--- Request ---
Duplicate the records word for word, from the line containing "This screenshot has width=1257, height=795." through the final line of the records, including both. Omit the pictures from your copy.

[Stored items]

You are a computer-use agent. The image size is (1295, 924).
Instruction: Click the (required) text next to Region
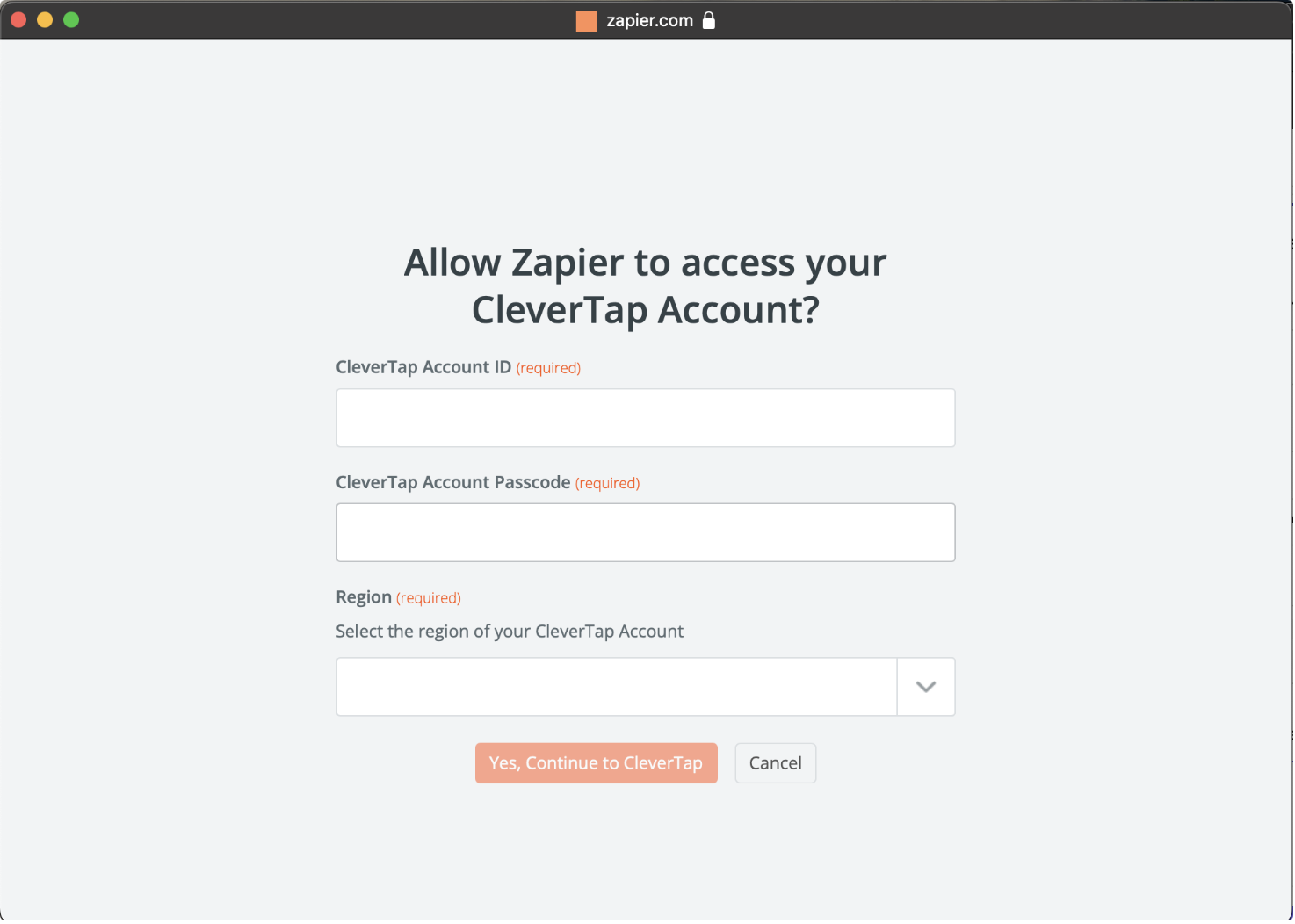428,597
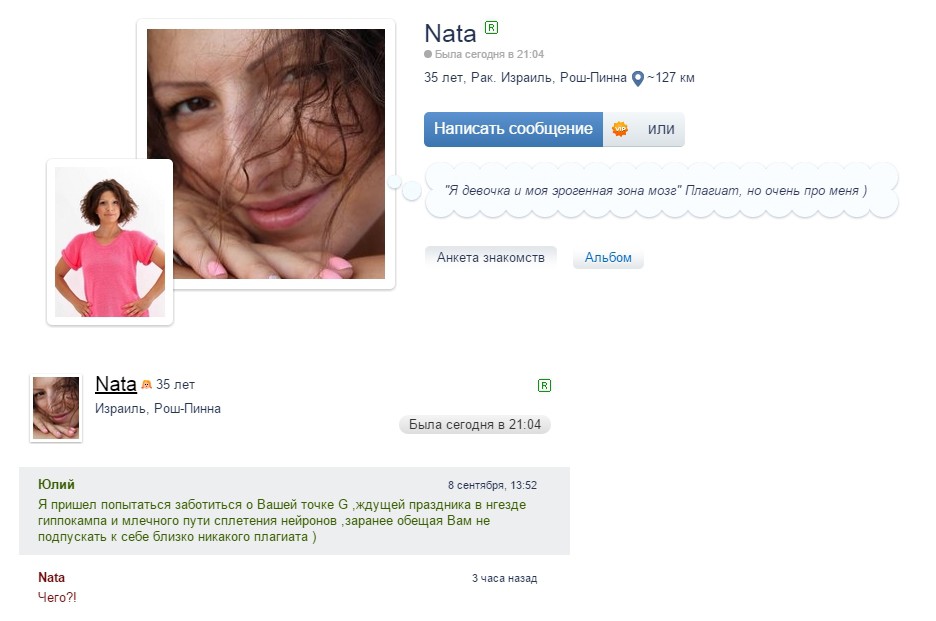
Task: Click the gray last-seen status dot
Action: (428, 54)
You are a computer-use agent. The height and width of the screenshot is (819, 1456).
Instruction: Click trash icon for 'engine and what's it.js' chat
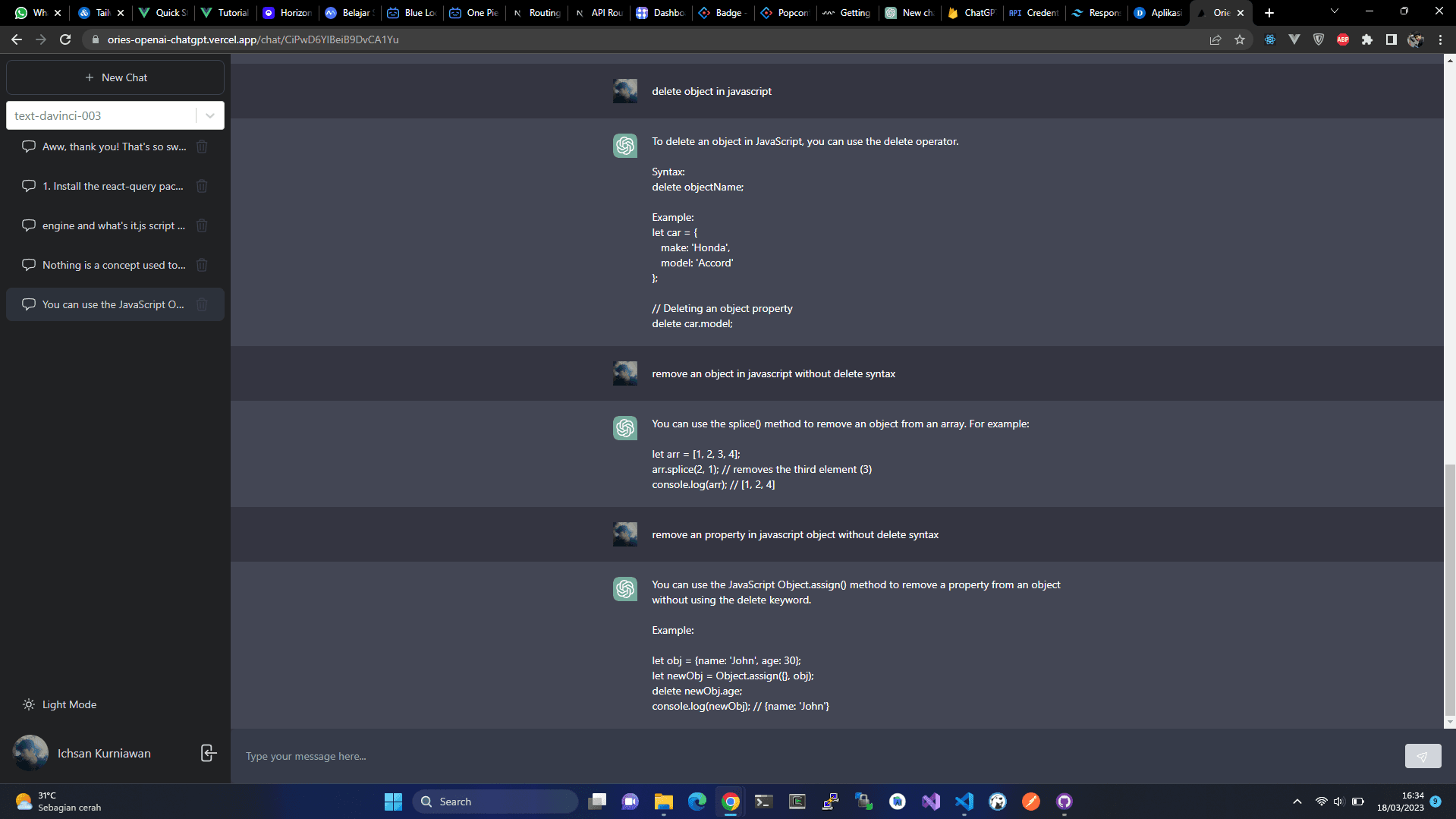pyautogui.click(x=202, y=225)
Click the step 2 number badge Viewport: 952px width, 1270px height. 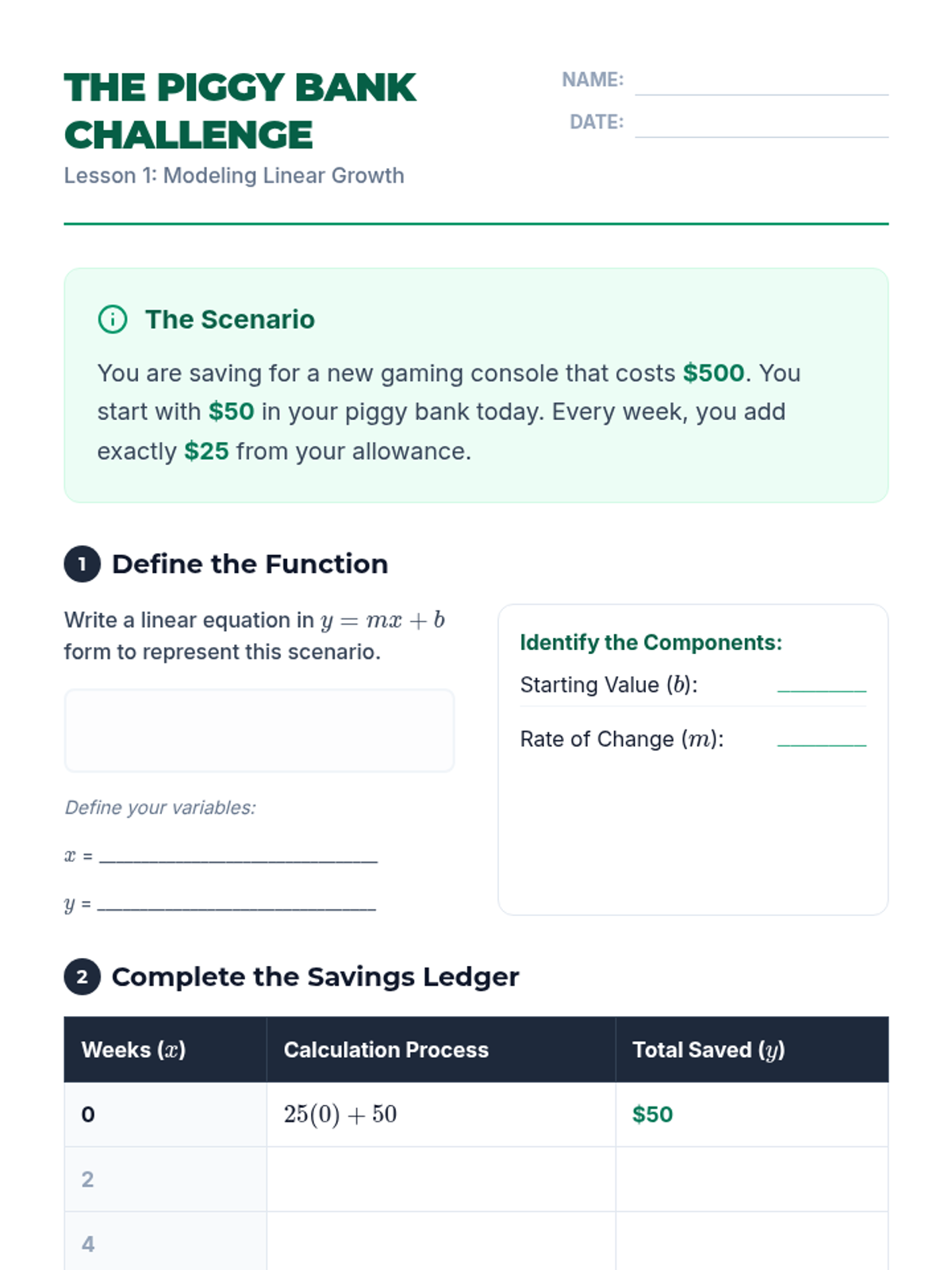pyautogui.click(x=83, y=977)
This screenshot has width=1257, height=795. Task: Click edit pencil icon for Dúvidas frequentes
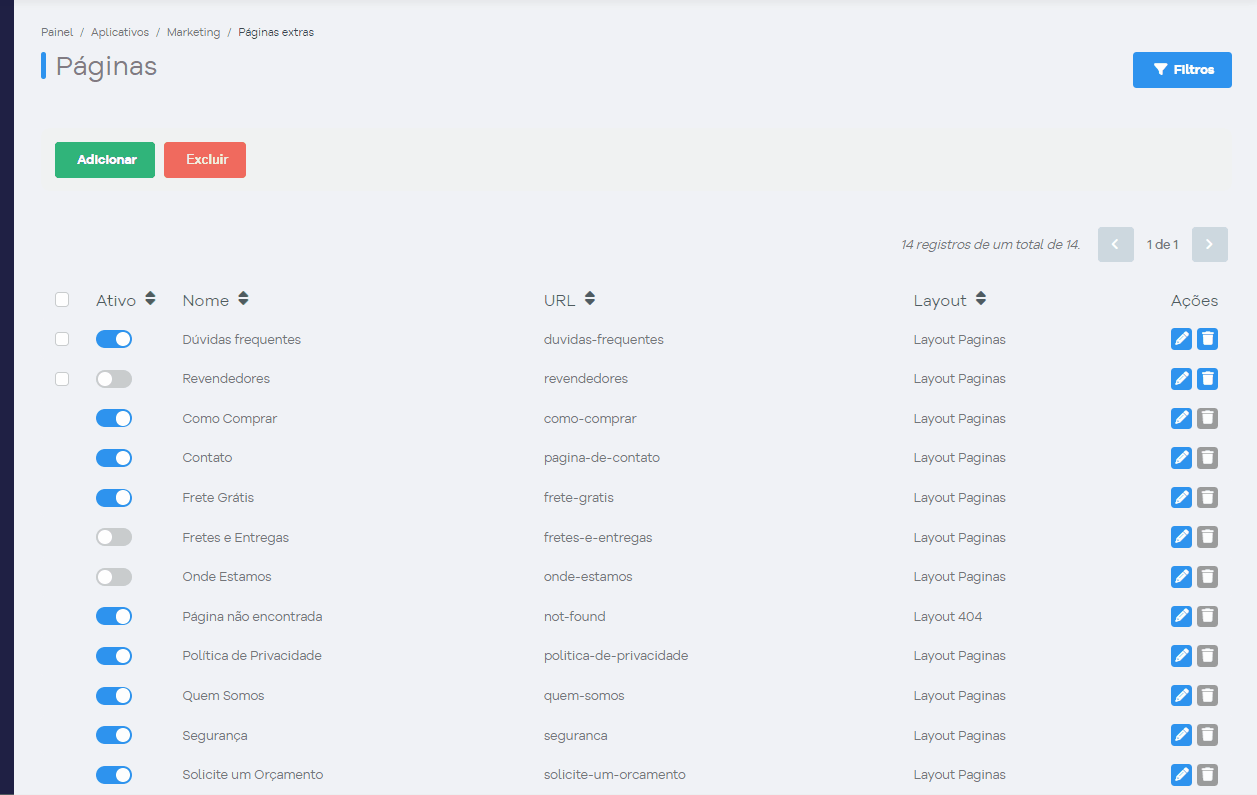[1181, 339]
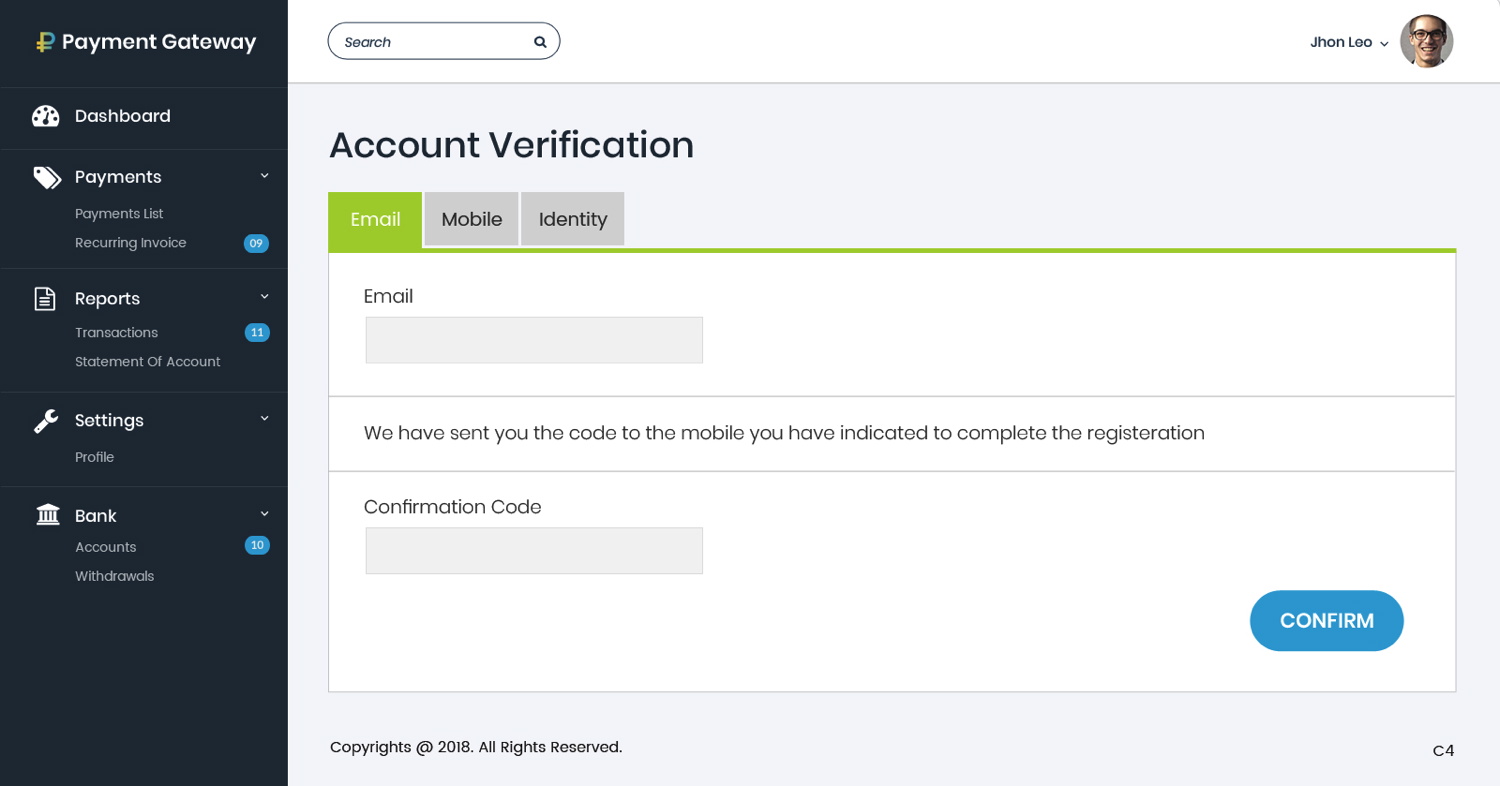Open Jhon Leo profile avatar
This screenshot has height=786, width=1500.
[1426, 42]
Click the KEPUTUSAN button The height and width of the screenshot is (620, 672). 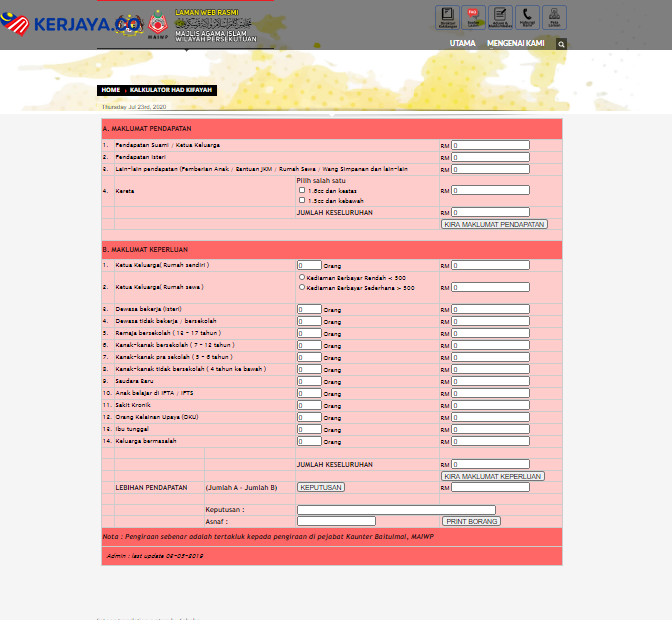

--- Final answer ---
This screenshot has width=1257, height=795. Task: Click edit pencil icon for Dúvidas frequentes
[1181, 339]
Open Jhon Leo profile avatar
This screenshot has height=786, width=1500.
[1426, 42]
Click the KEPUTUSAN button The height and width of the screenshot is (620, 672). 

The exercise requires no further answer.